▶ To do:
Edit the records below by replacing "Skin Resurfacing" with "Laser Resurfacing" wherever it appears, and leave every other part unchanged. Omit the pictures from your answer.

#### Given information ####

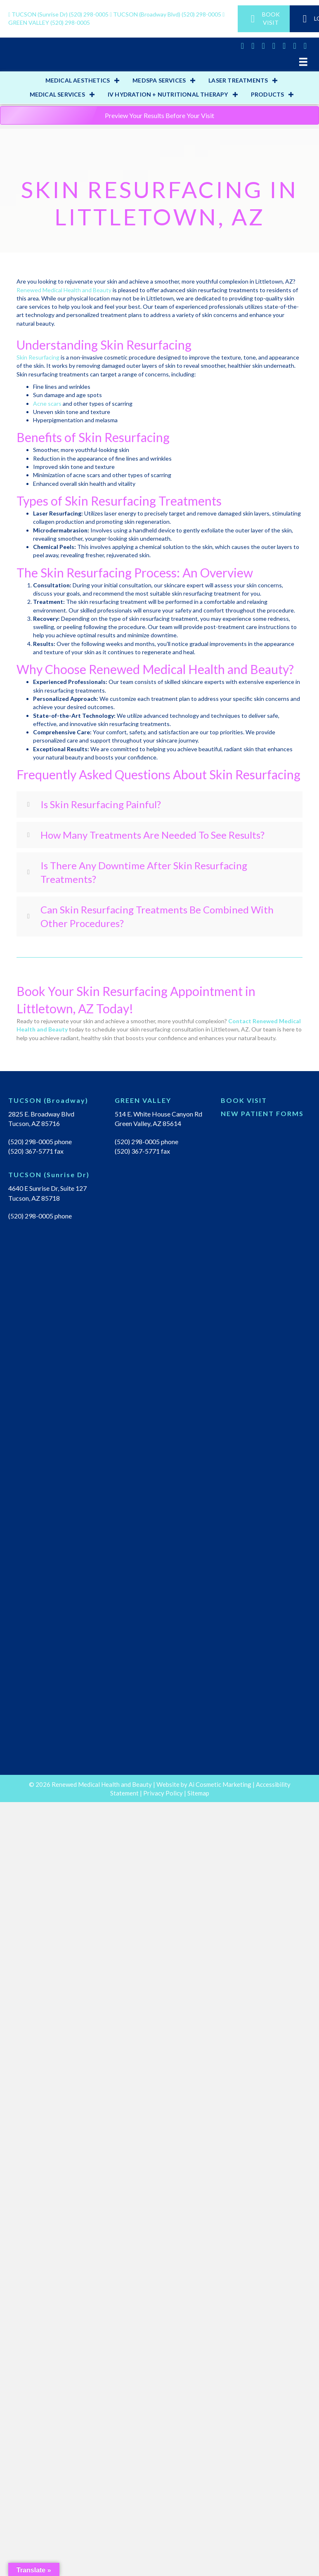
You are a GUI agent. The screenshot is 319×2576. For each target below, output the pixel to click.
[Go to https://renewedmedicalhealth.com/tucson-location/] (53, 1102)
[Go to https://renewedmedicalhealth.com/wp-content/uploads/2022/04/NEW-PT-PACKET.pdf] (266, 1115)
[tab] (159, 804)
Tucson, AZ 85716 (34, 1123)
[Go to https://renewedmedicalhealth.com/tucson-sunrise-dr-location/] (53, 1176)
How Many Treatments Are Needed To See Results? (152, 835)
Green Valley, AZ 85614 (148, 1123)
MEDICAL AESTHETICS (77, 80)
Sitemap (198, 1793)
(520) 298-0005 (59, 14)
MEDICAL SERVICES (57, 94)
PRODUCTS (267, 94)
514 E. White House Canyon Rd (158, 1114)
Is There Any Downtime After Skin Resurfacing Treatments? (143, 872)
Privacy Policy (163, 1793)
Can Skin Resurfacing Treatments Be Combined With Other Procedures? (157, 917)
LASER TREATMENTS (238, 80)
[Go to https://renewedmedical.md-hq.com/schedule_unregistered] (266, 1102)
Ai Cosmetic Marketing (220, 1784)
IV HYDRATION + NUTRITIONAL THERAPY (168, 94)
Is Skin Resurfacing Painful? (100, 804)
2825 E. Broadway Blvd (41, 1114)
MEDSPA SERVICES (159, 80)
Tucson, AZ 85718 (34, 1198)
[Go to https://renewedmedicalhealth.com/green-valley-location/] (160, 1102)
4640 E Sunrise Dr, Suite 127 (47, 1188)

####

▶ Result for this task:
You are a GUI agent. The screenshot is 319×2576. For each target below, output the pixel to click.
[Go to https://renewedmedicalhealth.com/tucson-location/] (53, 1102)
[Go to https://renewedmedicalhealth.com/wp-content/uploads/2022/04/NEW-PT-PACKET.pdf] (266, 1115)
[tab] (159, 804)
Tucson, AZ 85716 (34, 1123)
[Go to https://renewedmedicalhealth.com/tucson-sunrise-dr-location/] (53, 1176)
How Many Treatments Are Needed To See Results? (152, 835)
Green Valley, AZ 85614 (148, 1123)
MEDICAL AESTHETICS (77, 80)
Sitemap (198, 1793)
(520) 298-0005 (59, 14)
MEDICAL SERVICES (57, 94)
PRODUCTS (267, 94)
514 E. White House Canyon Rd (158, 1114)
Is There Any Downtime After Laser Resurfacing Treatments? (143, 872)
Privacy Policy (163, 1793)
Can Laser Resurfacing Treatments Be Combined With Other Procedures? (157, 917)
LASER TREATMENTS (238, 80)
[Go to https://renewedmedical.md-hq.com/schedule_unregistered] (266, 1102)
Ai Cosmetic Marketing (220, 1784)
IV HYDRATION + NUTRITIONAL THERAPY (168, 94)
Is Laser Resurfacing Painful? (100, 804)
2825 E. Broadway Blvd (41, 1114)
MEDSPA SERVICES (159, 80)
Tucson, AZ 85718 (34, 1198)
[Go to https://renewedmedicalhealth.com/green-valley-location/] (160, 1102)
4640 E Sunrise Dr, Suite 127 (47, 1188)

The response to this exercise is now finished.